擂臺上站著一個壯漢,光著上身,肌肉虬結(jié),臉上有道疤痕從眉角一直延伸到嘴角,看起來兇神惡煞。
“這就是猛虎,東北來的,在道上很有名。”林子辰介紹道,“現(xiàn)在賠率是一賠二,您要是贏了,三十萬就能變六十萬。”
“輸了呢?”
“輸了就當(dāng)交個朋友,醫(yī)藥費我出。”林子辰笑得很真誠。
楚凡沒有馬上答應(yīng),而是繞著擂臺走了一圈。他注意到擂臺周圍站著幾個穿黑衣服的人,腰間都鼓鼓囊囊的,應(yīng)該是帶著家伙。
而且這些人看他的眼神都很不對勁,像是在打量獵物。
“有意思。”楚凡心里已經(jīng)有了判斷。
他轉(zhuǎn)身對林子辰說:“我可以上,但規(guī)矩得說清楚。”
“您說。”
“不限制打法,打到一方認(rèn)輸或者失去戰(zhàn)斗能力為止。”
“沒問題。”林子辰答應(yīng)得很爽快,轉(zhuǎn)身對臺上喊道,“各位,今晚有人挑戰(zhàn)猛虎了!”
臺下響起一陣起哄聲,有人吹口哨,有人大聲叫好。
楚凡脫掉外套,活動了一下手腕,跳上擂臺。
猛虎看著他,嘴角咧開一個猙獰的笑容:“小白臉,你確定要上來送死?”
臺下的嘲諷聲更響了,有人喊著讓楚凡趕緊下去,有人說他撐不過三十秒。
楚凡沒有理會這些聲音,他盯著猛虎的眼睛,那雙眼睛里沒有殺氣,只有表演的痕跡。
“開始!”裁判一聲令下。
猛虎吼叫一聲沖了過來,拳頭帶著呼呼的風(fēng)聲砸向楚凡的面門。
臺下的觀眾已經(jīng)開始尖叫,林子辰站在臺下,臉上掛著若有若無的笑容。
然后所有人都看到了讓他們無法相信的一幕。
楚凡站在原地沒動,等猛虎的拳頭快要砸到臉上的瞬間,他突然側(cè)身,右手精準(zhǔn)地扣住猛虎的手腕,借力一帶。
猛虎龐大的身軀失去平衡,整個人橫著飛了出去。
還沒等他反應(yīng)過來,楚凡已經(jīng)欺身而上,一記膝撞正中猛虎的腹部。

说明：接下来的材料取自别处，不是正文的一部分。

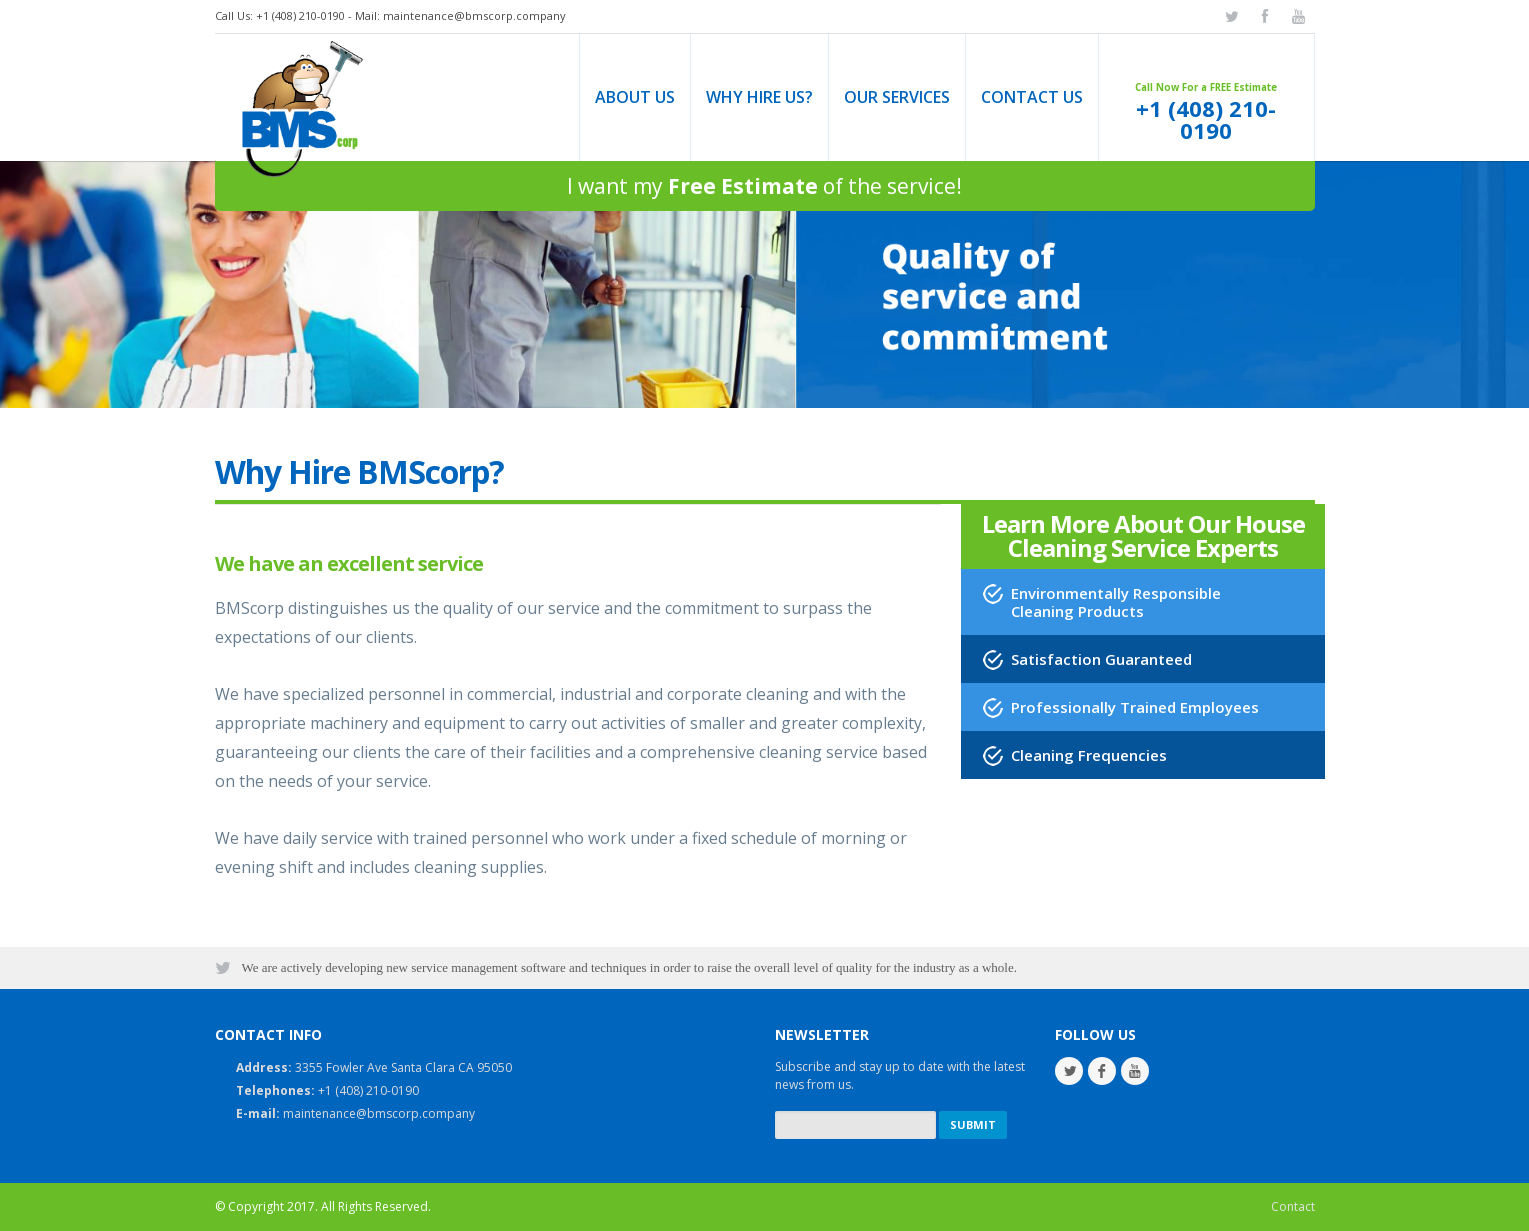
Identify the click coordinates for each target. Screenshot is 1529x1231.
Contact (1293, 1206)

“呃——”猛虎發(fā)出一聲悶哼,整個人弓成了蝦米。
楚凡沒有停手,左手扣住猛虎的后頸,右拳連續(xù)三次擊打在他的肋骨上。
咔嚓,咔嚓,咔嚓。
清脆的骨裂聲在安靜的地下拳場里格外刺耳。
猛虎的身體軟了下去,楚凡松開手,他重重摔在擂臺上,徹底失去了戰(zhàn)斗能力。
從開始到結(jié)束,不到十秒鐘。
整個地下拳場陷入了死一般的寂靜。
所有人都瞪大了眼睛,不敢相信剛才發(fā)生的事情。那個連贏十幾場的猛虎,就這樣被一個看起來文文弱弱的年輕人秒殺了?
林子辰臉上的笑容僵住了,他轉(zhuǎn)頭看向站在角落的一個中年男人。
那個中年男人面無表情地點了點頭。
“楚老板,恭喜您。”林子辰很快恢復(fù)了笑容,沖臺上喊道,“按照規(guī)矩,KO對手獎金翻倍,六十萬!”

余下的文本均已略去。